After Tim’s death his widow Diana Wall very generously agreed to give me all of Tim’s papers on Robert Keable. Unfortunately, the papers got lost in the post. However, Tim had sent Hugh Cecil some copies of his notes so when Hugh kindly donated all his papers to me, I had some of Tim’s notes.

Tim’s research on Robert Keable’s time in Basutoland, and in particular the detailed account of his shooting in Mokhotlong, proved invaluable as I wrote the chapter in Utterly Immoral on Keable in Africa. It was however in Tahiti that Tim really seems to have made his connection with Robert Keable and it was from Tahiti that he and Hugh took the title of their proposed book, Free Love and a Blow Hole: the Life of Robert Keable.

Tim explained the title in a book proposal he planned to send to publishers.

On the north coast of Tahiti, not far from the village of Mahaena, is a deep hole – an ancient volcanic outlet – low down in the side of the black cliff which fronts the Pacific Ocean. Into this clocoa great breakers crash, and when they do, an uncanny sound, something between a whistle and a moan, fills the air, as the water is forced through a vent higher up the rock, close to the road which winds along the coast. Passers-by and cars are drenched by the spray. The blow-hole is one of the most famous sounds of the island, the very voice of the stormy sea, the spirit of wild Tahiti.

From the days of Pierre Loti and Gauguin, up to the 1950s at least, many Europeans have come to Tahiti to realise a dream. These included a sizeable element of British settlers in the decade after the Great War. They came, as one of them Bonnie Smithers, put it pithily for ‘free love and a blowhole’.

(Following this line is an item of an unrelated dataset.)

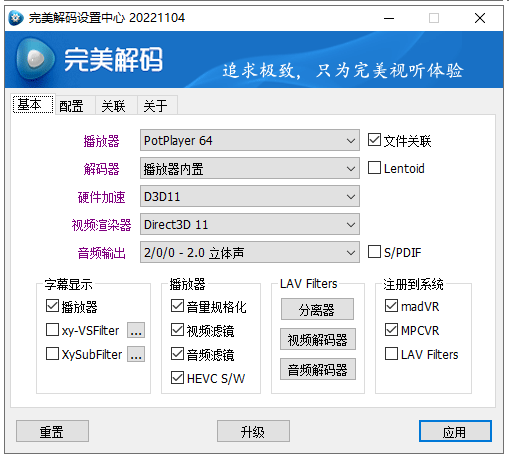Expand the 音频输出 stereo dropdown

One of these migrants to Tahiti was the writer and former missionary Robert Keable. After the triumphant success of his war novel, Simon Called Peter, in 1921, Keable had left his wife and priestly duties behind him to live in Tahiti, in Gauguin’s house at Punaavia, with a young woman, Jolie Buck, whom he met driving timber trucks when he was a padre with the British forces in France, during the First World War. He wanted to escape the disapproving eye of English middle-class society; and to find a freer voice with which to utter the truths he had learned from his stormy, and adventurous life – a sort of spiritual blow-hole, in fact.

For five years from 1922 until 1927 Keable was a famous novelist with a huge readership; tragedy however had already struck, by 1924, when Jolie died, following the birth of her first child, when she was only 25. During the next two years he wrote several new books and lived with a passionate princess (a descendent of King Pomare V), by whom he had a child. He died however of a kidney disease. Within twenty years his work was almost forgotten, his books no longer read.

It is a tragedy to me that Free Love and a Blow Hole was never written and I can only hope that my book Utterly Immoral does justice to the Robert Keable story.